◆ **YOUR TASK**
Collect each line of the entries that holds the string "icon".

[Stored data]

- - - - - - -

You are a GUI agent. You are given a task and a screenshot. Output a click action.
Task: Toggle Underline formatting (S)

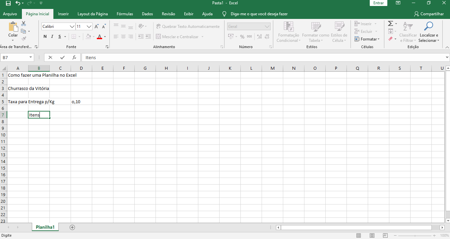pos(60,37)
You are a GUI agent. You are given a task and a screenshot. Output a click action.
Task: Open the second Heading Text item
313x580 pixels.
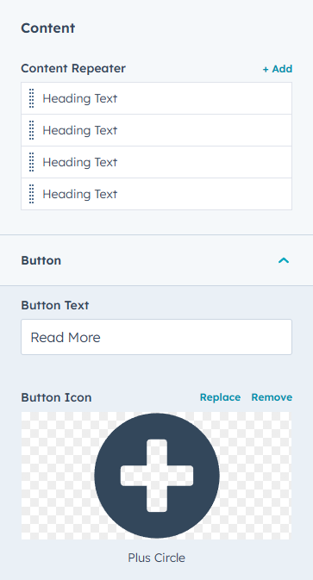click(x=157, y=130)
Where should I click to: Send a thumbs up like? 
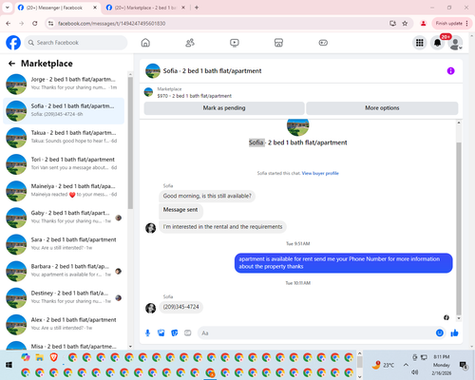coord(454,333)
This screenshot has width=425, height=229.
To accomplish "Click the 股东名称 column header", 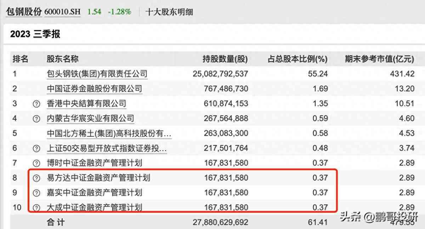I will click(x=63, y=59).
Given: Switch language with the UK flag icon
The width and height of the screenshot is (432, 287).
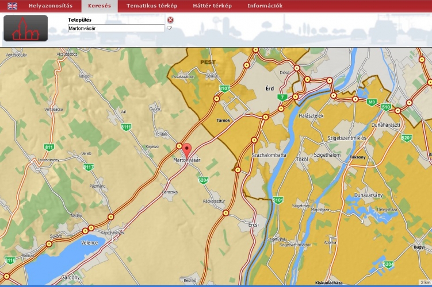Looking at the screenshot, I should (12, 6).
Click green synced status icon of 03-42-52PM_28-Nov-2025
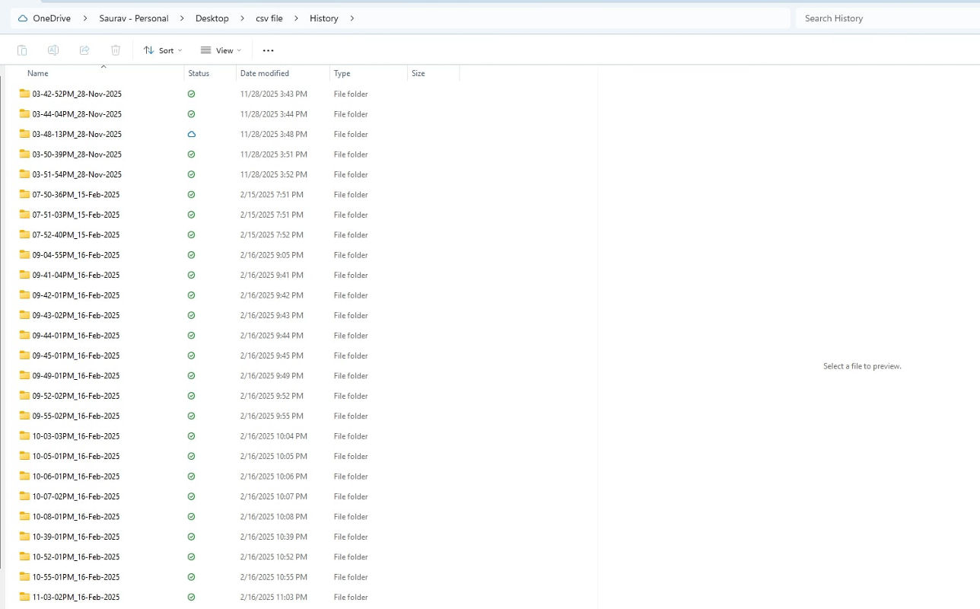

- - - - - - -

◆ **WORKED SOLUTION**
Given: Switch language with the UK flag icon
Click green synced status icon of 03-42-52PM_28-Nov-2025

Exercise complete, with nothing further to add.